DIRECTION 1 »
Update the Flutter layout article between "First Child —" and "30 pixels tall.", inclusive, replacing "tall" with "high".
DIRECTION 2 »
In the Flutter layout article, rewrite the paragraph that begins "Then the widget goes through its own list of children" more briefly, keeping its main facts.

[start EXTRACT TO READ]

Update: You can read this article in Medium. It is also now part of the official Flutter documentation. And it has a Russian translation by Kirill Matrosov.

When someone learning Flutter asks you why some widget with width:100 is not 100 pixels wide, the default answer is to tell them to put that widget inside of a Center, right?

Don't do that!

If you do it, they will come back again and again, asking why some FittedBox is not working, why that Column is overflowing, or what IntrinsicWidth is supposed to be doing.

Instead, first tell them that Flutter layout is very different from HTML layout (which is probably where they're coming from), and then make them memorize the following rule:

Flutter layout can't really be understood without knowing this rule, so I believe everyone should learn it early on.

In more detail:

• A widget gets its own constraints from its parent. A "constraint" is just a set of 4 doubles: a minimum and maximum width, as well as a minimum and maximum height.

• Then the widget goes through its own list of children. One by one, the widget tells its children what are their constraints (which can be different for each child), and then asks each child which size it wants to be.

• Then, the widget positions its children (horizontally in the x axis, and vertically in the y axis), one by one.

• And, finally, the widget tells its parent about its own size (within the original constraints, of course).

If a widget is like a column with some padding, and wants to layout its two children:

Widget — Hey parent, what are my constraints?

Parent — You must be between 90→300 wide, and 30→85 tall.

Widget — Hm, since I want to have 5 pixels of padding, then my children can have at most 290 pixels of width and 75 pixels of height.

Widget — Hey first child, You must be between 0→290 wide, and 0→75 pixels tall.

First Child — Ok, I wish to be 290 pixels wide, and 20 pixels tall.

Widget — Hm, since I want to put my second child below the first one, this leaves only 55 pixels of height for my second child.

Widget — Hey second child, You must be between 0→290 wide, and between 0→55 tall.

Second Child — Ok, I wish to be 140 pixels wide, and 30 pixels tall.

Widget — Very Well. I will put my first child into position x: 5 and y: 5, and my second child into position x: 80 and y: 25.

Widget — Hey parent, I've decided that my size is going to be 300 pixels wide, and 60 pixels tall.

As a result of the above described layout rule, Flutter's layout engine has a few important limitations:

• A widget can decide its own size only within the constraints given to it by its parent. This means a widget usually cannot have any size it wants.

[end EXTRACT TO READ]
[start INFORMATION SHOWN]

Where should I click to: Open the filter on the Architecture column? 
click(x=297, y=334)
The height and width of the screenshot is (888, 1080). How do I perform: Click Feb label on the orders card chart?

[end INFORMATION SHOWN]

CORRECT OUTPUT 1 »
First Child — Ok, I wish to be 290 pixels wide, and 20 pixels high.

Widget — Hm, since I want to put my second child below the first one, this leaves only 55 pixels of height for my second child.

Widget — Hey second child, You must be between 0→290 wide, and between 0→55 high.

Second Child — Ok, I wish to be 140 pixels wide, and 30 pixels high.

CORRECT OUTPUT 2 »
The widget goes through its children one at a time. It gives each child its constraints, which may differ from child to child, and asks each one what size it wants to be.